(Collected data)

======

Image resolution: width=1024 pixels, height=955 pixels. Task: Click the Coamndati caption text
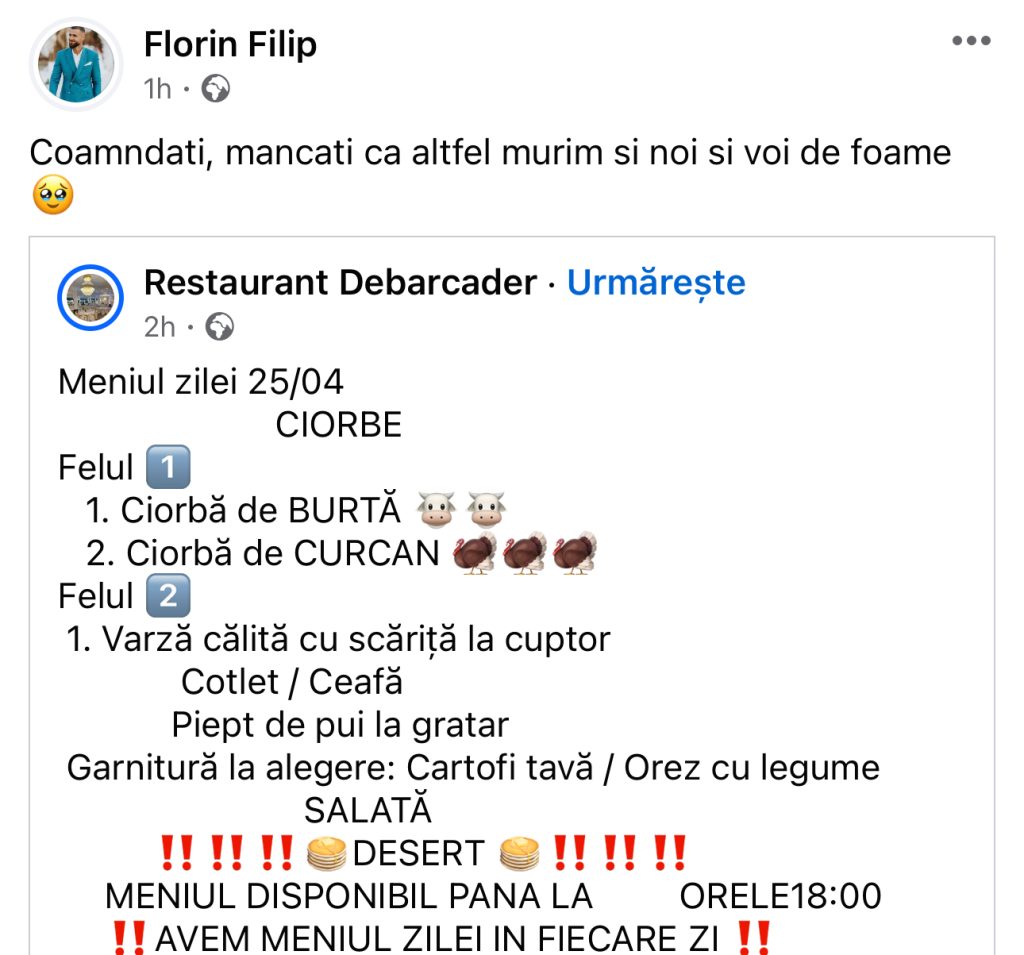click(x=490, y=153)
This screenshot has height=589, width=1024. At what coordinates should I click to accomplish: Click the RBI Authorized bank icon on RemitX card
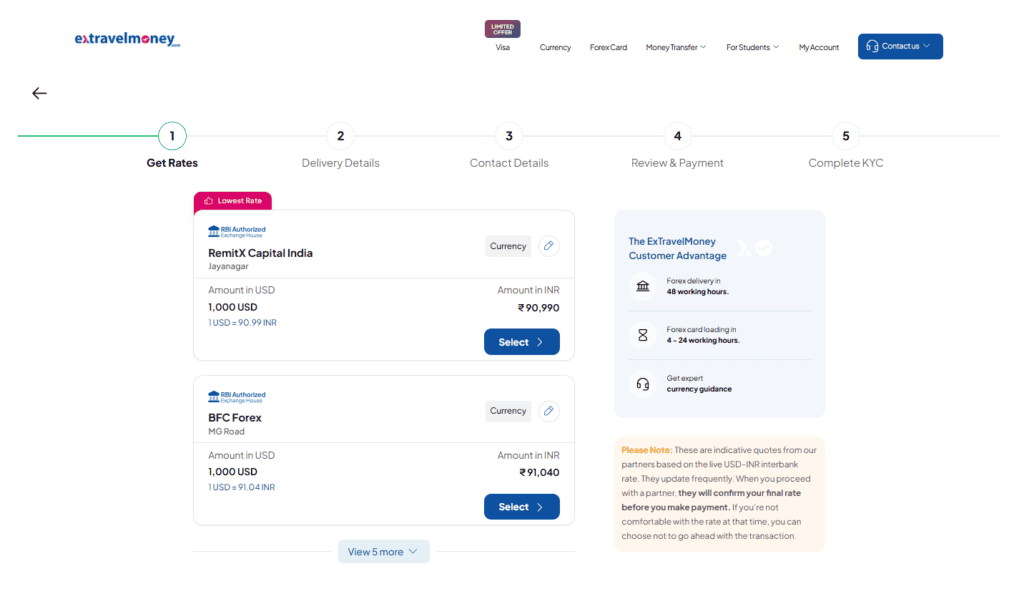[x=211, y=228]
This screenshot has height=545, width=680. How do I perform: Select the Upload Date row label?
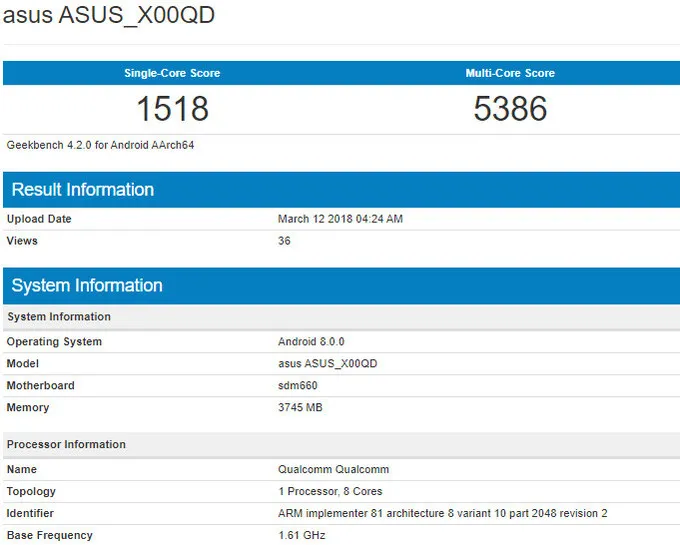click(39, 219)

======

The records above should be written out in full and unchanged, except that pictures are dropped.

Image resolution: width=1024 pixels, height=955 pixels. Task: Click the Coamndati caption text
click(x=490, y=153)
This screenshot has height=589, width=1024. At what coordinates should I click to accomplish: Click the RBI Authorized bank icon on RemitX card
[x=211, y=228]
This screenshot has height=545, width=680. How do I perform: Select the Upload Date row label?
click(39, 219)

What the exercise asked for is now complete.